Pasó a unos veinte metros por debajo de ellos, ejecutó una voltereta y les dedicó una aclamación acompañada de una gran sonrisa. Seguidamente, se balanceó para darse la vuelta de espaldas al cielo y realizó una nueva caída en picado, plegando las alas y descendiendo a toda velocidad. Dio la impresión de que se había hundido en el suelo.
–¡Oh! –exclamó Kabe.
¿Acaso habría muerto? Kabe ya había empezado a componer en su cabeza el próximo artículo verbal que enviaría al Servicio Homomdano de Noticias de Corresponsales a Larga Distancia. Llevaba ya nueve años enviando aquellas cartas ilustradas a su hogar cada seis días, y ya había acumulado una fiel minoría de oyentes. Nunca se había encontrado con la necesidad de describir una muerte por accidente en uno de sus registros, y no le atraía en absoluto la idea de tener que hacerlo ahora.
Pero, entonces, las alas azules se desplegaron de nuevo y la mujer apareció una vez más, a un kilómetro de distancia, antes de desaparecer finalmente tras una cerca de láminas verdes.

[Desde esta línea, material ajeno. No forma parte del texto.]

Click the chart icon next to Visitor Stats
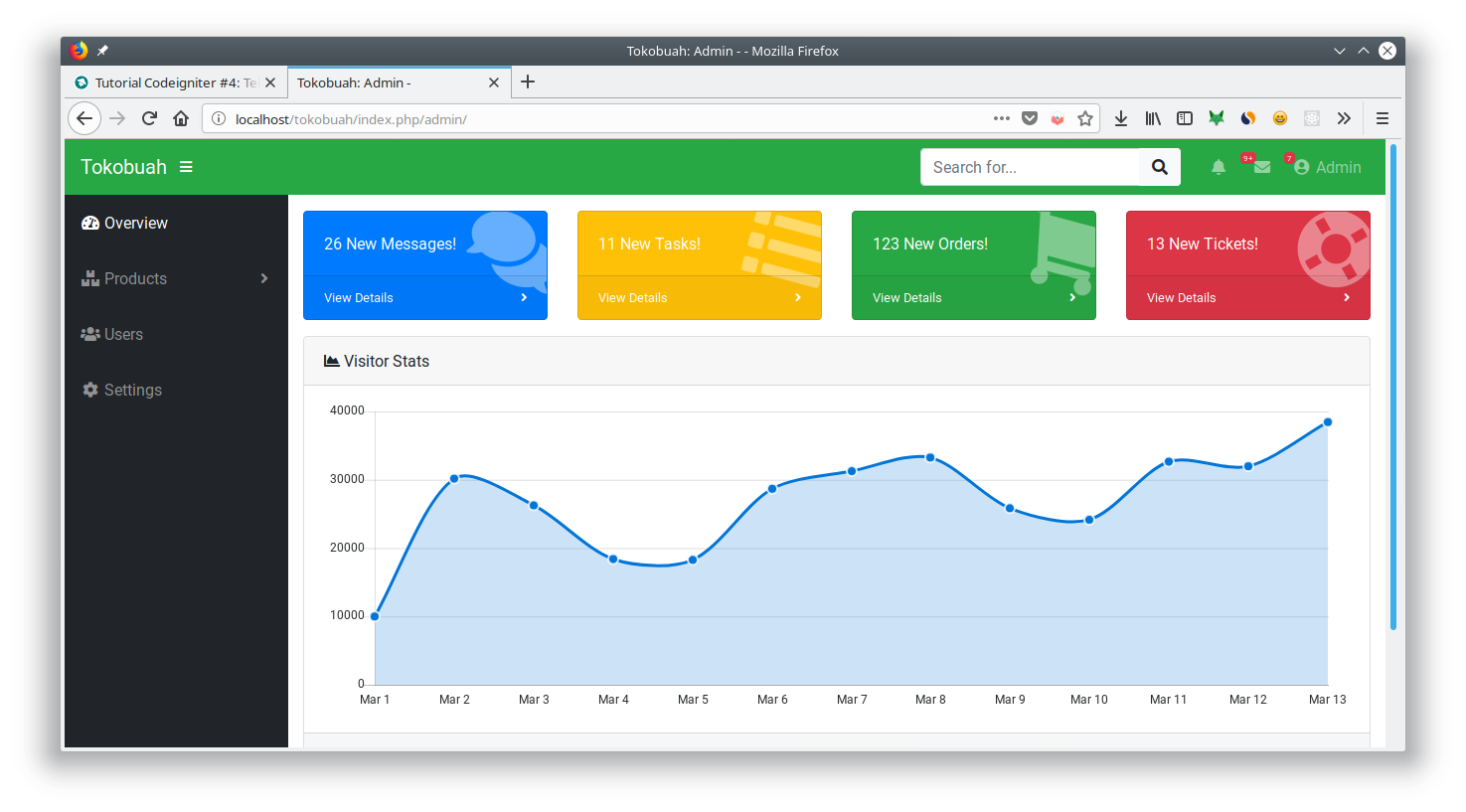Screen dimensions: 1466x812 331,361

–Nuestro ángel no es inmortal, ¿no es cierto? –preguntó Ziller.
–No –repuso Kabe. No tenía claro lo que era un ángel, pero pensó que sería una grosería solicitar aquella información a Ziller o al Centro–. No. No tiene reserva.
Feli Vitrouv formaba parte de la mitad aproximada de los voladores cuyas mentes no tenían registro para ser revividas si caían al suelo y se mataban. Aquel dato produjo una desagradable sensación en Kabe, solo de pensarlo.
–Se llaman a ellos mismos los Desechables –añadió.
Ziller guardó silencio durante unos segundos.
–Resulta algo extraño que esta gente adopte epítetos que matarían por erradicar si les hubieran sido impuestos. –Un reflejo amarillo anaranjado iluminó una parte del pulido casco de la nave–. Existe una casta chelgriana denominada los Invisibles.
–Lo sé.
–Cierto, ¿cómo progresan sus estudios? –preguntó Ziller, levantando la vista.
–Ah, bastante bien. Solo he tenido cuatro días y tenía que terminar varios trabajos míos. Pero ya he empezado con ellos.
–Se ha embarcado en una tarea poco envidiable, Kabe. Yo le ofrecería una disculpa de parte de mi especie, pero siento que sería algo superfluo, dado que eso es más o menos en lo que consiste todo el cuerpo de mi trabajo.
–Ah, bien –repuso Kabe, avergonzado. Sentir tanta vergüenza por uno mismo resultaba... bueno, vergonzoso.